Assignment
Exact copy, pictures omitted: the line holding "Où nous trouver ? (72, 1855)" and every line after it down to the end of the entries.
── Supplied entries ──
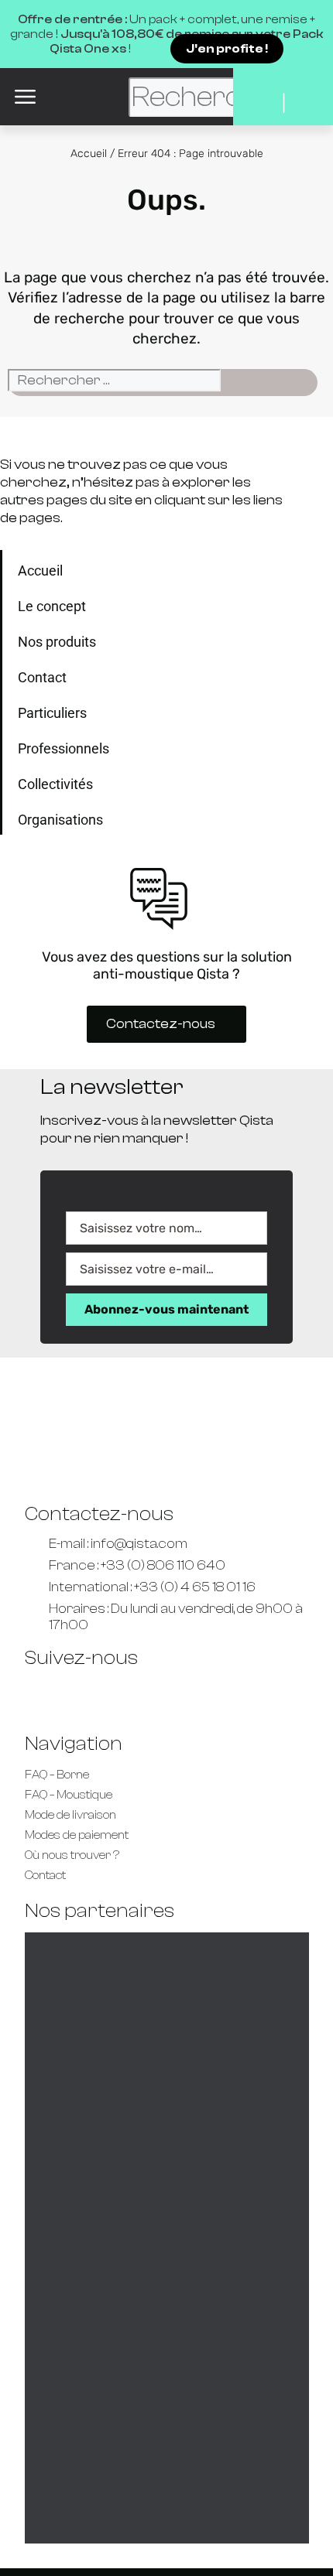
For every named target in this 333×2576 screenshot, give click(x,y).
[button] (25, 97)
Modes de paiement (77, 1835)
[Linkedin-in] (134, 1695)
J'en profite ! (227, 49)
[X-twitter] (179, 1695)
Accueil (88, 153)
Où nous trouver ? (72, 1855)
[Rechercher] (242, 384)
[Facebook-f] (44, 1695)
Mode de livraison (70, 1815)
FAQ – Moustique (68, 1795)
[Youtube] (89, 1695)
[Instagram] (223, 1695)
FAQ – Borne (57, 1775)
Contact (45, 1875)
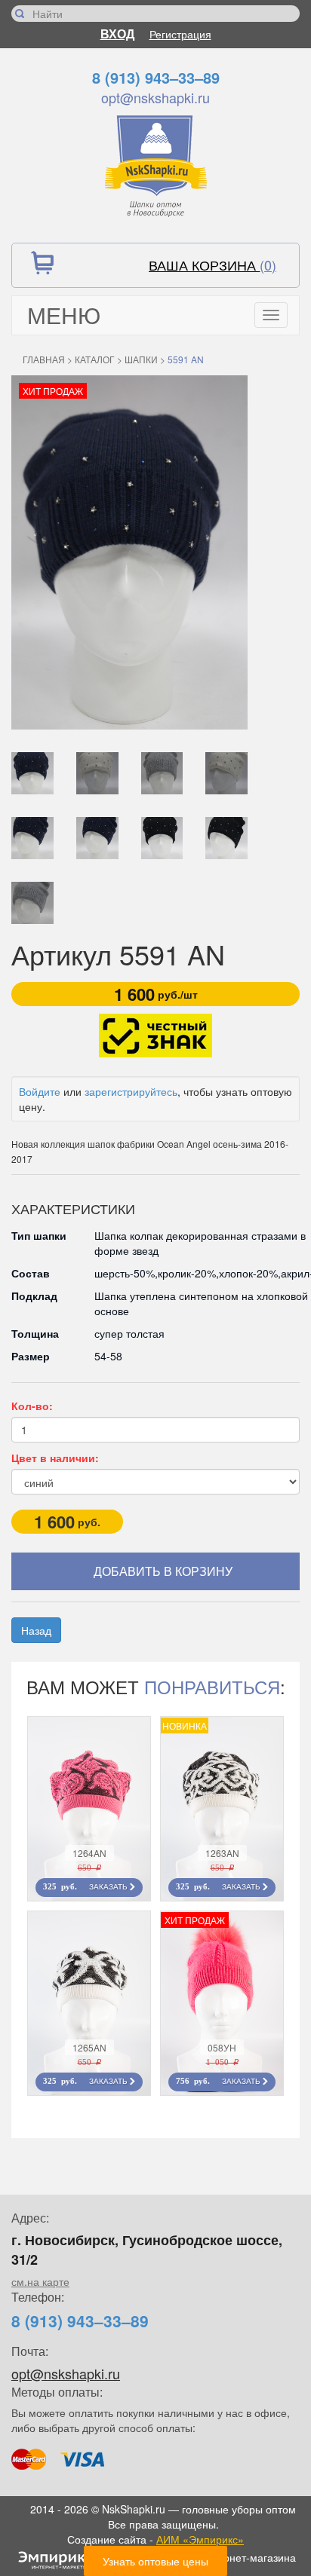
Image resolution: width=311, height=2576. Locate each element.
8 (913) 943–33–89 (156, 77)
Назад (36, 1630)
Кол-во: (32, 1405)
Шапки (141, 359)
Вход (117, 33)
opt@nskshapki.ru (155, 97)
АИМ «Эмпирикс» (200, 2539)
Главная (44, 359)
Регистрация (180, 33)
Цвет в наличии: (55, 1457)
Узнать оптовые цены (155, 2560)
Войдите (39, 1091)
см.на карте (40, 2281)
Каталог (95, 359)
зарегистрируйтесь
───
Task result
Où nous trouver ? (72, 1855)
[Rechercher] (242, 384)
[Facebook-f] (44, 1695)
Mode de livraison (70, 1815)
FAQ – Moustique (68, 1795)
[Youtube] (89, 1695)
[Instagram] (223, 1695)
FAQ – Borne (57, 1775)
Contact (45, 1875)
Image resolution: width=311, height=2576. Locate each element.
8 (913) 943–33–89 (156, 77)
Назад (36, 1630)
Кол-во: (32, 1405)
Шапки (141, 359)
Вход (117, 33)
opt@nskshapki.ru (155, 97)
АИМ «Эмпирикс» (200, 2539)
Главная (44, 359)
Регистрация (180, 33)
Цвет в наличии: (55, 1457)
Узнать оптовые цены (155, 2560)
Войдите (39, 1091)
см.на карте (40, 2281)
Каталог (95, 359)
зарегистрируйтесь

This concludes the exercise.